Major markets around the world are in liquidation mode, meaning investors long risk-assets are still trying to sell out of their positions, Craig Ferguson, a currency hedge fund manager at Antipodean Capital Management in Melbourne, told Bloomberg TV.

He said these markets will likely fall 10 to 15 percent from current levels.  He thinks the S&P 500 Index will eventually fall somewhere near 1,010, which happens to be the 2010 low.
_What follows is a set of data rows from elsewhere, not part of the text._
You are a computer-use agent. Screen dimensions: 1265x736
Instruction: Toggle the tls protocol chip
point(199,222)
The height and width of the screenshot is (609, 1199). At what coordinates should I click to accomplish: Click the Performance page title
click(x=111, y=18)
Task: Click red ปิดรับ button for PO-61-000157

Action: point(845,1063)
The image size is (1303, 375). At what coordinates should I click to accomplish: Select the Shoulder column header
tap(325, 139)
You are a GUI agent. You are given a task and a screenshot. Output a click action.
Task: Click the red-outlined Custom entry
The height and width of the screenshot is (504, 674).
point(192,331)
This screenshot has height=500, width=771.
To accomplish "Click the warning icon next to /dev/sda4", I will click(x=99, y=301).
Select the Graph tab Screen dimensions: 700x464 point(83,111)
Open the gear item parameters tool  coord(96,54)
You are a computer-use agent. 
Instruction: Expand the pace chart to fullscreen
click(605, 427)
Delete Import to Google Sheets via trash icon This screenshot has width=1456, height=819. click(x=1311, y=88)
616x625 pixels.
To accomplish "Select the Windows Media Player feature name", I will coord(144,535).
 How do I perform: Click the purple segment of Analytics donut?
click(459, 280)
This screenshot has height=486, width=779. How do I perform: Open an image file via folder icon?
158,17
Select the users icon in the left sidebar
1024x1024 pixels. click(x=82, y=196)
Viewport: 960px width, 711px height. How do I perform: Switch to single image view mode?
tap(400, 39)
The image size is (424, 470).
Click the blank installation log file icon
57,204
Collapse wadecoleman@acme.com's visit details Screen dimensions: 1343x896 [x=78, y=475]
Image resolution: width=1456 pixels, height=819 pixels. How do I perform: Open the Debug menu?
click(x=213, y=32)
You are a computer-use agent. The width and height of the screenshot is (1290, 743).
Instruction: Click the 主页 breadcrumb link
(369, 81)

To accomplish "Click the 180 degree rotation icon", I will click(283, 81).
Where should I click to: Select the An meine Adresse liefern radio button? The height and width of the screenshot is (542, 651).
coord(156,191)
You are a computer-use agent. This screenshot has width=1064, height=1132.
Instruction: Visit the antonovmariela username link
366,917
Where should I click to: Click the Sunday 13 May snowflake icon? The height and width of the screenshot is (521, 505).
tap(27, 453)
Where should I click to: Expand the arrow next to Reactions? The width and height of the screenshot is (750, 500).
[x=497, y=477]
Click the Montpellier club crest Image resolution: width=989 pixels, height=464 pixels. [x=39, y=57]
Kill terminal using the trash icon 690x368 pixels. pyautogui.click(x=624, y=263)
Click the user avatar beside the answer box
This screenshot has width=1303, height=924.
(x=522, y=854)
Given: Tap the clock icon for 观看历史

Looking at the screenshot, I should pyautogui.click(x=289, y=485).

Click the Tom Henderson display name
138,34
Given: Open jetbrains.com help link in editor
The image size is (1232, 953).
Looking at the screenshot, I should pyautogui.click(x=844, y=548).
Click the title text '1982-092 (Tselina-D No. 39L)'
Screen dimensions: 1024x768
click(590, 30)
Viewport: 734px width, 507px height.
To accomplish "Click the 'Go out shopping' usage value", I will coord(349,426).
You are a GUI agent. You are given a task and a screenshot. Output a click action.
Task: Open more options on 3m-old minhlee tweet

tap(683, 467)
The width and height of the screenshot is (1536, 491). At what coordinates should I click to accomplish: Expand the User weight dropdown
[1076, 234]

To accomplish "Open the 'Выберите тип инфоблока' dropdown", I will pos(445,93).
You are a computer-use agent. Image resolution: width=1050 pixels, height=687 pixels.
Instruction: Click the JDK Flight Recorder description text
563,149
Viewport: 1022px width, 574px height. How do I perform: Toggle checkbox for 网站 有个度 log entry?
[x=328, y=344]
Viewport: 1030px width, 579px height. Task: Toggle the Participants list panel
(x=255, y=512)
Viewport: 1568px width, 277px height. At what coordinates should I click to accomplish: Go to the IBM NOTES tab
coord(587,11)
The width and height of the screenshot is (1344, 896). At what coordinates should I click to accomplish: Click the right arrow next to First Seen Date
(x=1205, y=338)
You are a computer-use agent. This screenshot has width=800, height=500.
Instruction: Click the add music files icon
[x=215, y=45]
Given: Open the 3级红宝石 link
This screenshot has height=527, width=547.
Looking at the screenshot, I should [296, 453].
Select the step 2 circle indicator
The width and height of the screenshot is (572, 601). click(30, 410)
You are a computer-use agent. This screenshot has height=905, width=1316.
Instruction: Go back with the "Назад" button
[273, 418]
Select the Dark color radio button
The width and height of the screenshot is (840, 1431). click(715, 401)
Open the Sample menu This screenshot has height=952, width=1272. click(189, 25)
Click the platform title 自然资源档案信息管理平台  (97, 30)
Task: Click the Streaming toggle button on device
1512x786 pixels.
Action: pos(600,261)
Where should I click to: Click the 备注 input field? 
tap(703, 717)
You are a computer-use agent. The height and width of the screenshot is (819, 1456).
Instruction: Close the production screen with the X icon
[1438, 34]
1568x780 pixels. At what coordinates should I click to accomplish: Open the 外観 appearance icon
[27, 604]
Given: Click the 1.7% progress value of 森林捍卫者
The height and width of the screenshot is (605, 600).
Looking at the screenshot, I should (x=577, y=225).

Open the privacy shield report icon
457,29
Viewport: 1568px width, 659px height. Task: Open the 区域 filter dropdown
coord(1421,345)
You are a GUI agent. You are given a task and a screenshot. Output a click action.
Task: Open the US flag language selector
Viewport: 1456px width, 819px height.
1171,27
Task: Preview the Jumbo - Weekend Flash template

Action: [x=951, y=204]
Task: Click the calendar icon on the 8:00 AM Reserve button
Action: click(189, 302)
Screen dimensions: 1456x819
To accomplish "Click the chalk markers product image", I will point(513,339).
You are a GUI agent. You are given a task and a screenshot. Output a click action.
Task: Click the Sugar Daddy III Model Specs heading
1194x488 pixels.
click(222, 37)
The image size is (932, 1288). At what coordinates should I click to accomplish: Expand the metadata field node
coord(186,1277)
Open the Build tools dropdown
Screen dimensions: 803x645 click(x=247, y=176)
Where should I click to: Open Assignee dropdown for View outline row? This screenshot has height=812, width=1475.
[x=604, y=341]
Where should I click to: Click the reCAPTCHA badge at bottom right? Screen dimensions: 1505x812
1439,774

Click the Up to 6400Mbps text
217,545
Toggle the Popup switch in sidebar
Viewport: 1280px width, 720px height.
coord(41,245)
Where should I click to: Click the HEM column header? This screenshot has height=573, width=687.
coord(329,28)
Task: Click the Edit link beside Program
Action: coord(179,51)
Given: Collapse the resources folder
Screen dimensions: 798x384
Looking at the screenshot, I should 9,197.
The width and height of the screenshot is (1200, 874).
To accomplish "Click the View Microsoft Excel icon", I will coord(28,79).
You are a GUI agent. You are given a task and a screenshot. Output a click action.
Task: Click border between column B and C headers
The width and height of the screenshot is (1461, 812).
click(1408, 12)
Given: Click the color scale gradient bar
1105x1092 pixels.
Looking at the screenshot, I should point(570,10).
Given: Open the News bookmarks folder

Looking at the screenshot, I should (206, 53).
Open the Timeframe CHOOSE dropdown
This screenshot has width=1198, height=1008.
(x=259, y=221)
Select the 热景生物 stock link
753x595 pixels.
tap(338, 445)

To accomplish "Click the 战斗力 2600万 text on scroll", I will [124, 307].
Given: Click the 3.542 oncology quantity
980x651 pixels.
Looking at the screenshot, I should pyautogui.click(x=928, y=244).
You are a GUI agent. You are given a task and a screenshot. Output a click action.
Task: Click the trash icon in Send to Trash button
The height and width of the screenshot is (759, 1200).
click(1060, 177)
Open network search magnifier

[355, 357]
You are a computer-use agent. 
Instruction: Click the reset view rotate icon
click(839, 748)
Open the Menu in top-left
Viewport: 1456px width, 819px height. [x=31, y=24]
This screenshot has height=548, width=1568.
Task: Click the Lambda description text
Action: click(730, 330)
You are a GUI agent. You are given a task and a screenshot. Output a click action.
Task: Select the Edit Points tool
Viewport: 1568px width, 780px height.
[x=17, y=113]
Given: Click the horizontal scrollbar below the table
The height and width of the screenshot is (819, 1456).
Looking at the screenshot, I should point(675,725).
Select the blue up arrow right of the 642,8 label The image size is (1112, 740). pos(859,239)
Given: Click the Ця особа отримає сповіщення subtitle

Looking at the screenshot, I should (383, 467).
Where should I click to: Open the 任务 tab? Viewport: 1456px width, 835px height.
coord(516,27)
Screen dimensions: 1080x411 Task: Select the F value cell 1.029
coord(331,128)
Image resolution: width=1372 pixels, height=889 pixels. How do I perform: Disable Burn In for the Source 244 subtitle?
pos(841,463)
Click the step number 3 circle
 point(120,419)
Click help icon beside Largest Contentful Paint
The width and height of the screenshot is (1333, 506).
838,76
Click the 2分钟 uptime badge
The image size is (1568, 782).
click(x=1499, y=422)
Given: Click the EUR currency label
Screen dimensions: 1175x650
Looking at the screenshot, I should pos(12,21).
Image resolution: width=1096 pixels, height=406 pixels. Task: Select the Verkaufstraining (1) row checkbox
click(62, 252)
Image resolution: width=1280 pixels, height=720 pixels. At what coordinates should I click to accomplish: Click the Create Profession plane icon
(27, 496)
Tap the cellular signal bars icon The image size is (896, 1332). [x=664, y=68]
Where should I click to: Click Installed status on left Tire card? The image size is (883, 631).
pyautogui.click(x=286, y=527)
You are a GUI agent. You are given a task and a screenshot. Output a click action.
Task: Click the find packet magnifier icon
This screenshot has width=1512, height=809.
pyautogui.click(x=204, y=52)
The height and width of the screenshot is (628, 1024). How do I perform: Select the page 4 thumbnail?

He forecast oil to fall to around $70 per barrel. 

Whether or not this liquidation move turns into a sustained bear market depends on how the economy performs, said Ferguson.  If the economy does poorly, a sustained bear market will likely materialize.

On Thursday, U.S. stocks closed mixed, with the S&P 500 Index closing up 9 points to end at 1,160, the Dow Jones Industrial Average climbing 143 points to close at 1,153, but the Nasdaq Composite declining 10 points to finish at 2,480.

Thursday's relatively upbeat performance was sparked by better than expected U.S. economic data and positive news out of Europe.

However, in a downtrend, hope and rallies are short-lived and quickly dashed when reality sinks in, Mikio Kumada, global strategist at LGT Capital Management in Singapore, told Bloomberg TV.

Many analysts and investors, for example, believe the overriding reality is that there is no easy solution for Greece and the ultimate outcome will be quite painful, despite any temporary bailout solution authorities may come up with.  

Kumada, who used the word bear market to describe the current downtrend, said the best case scenario is for the market to bounce along the bottom for a while.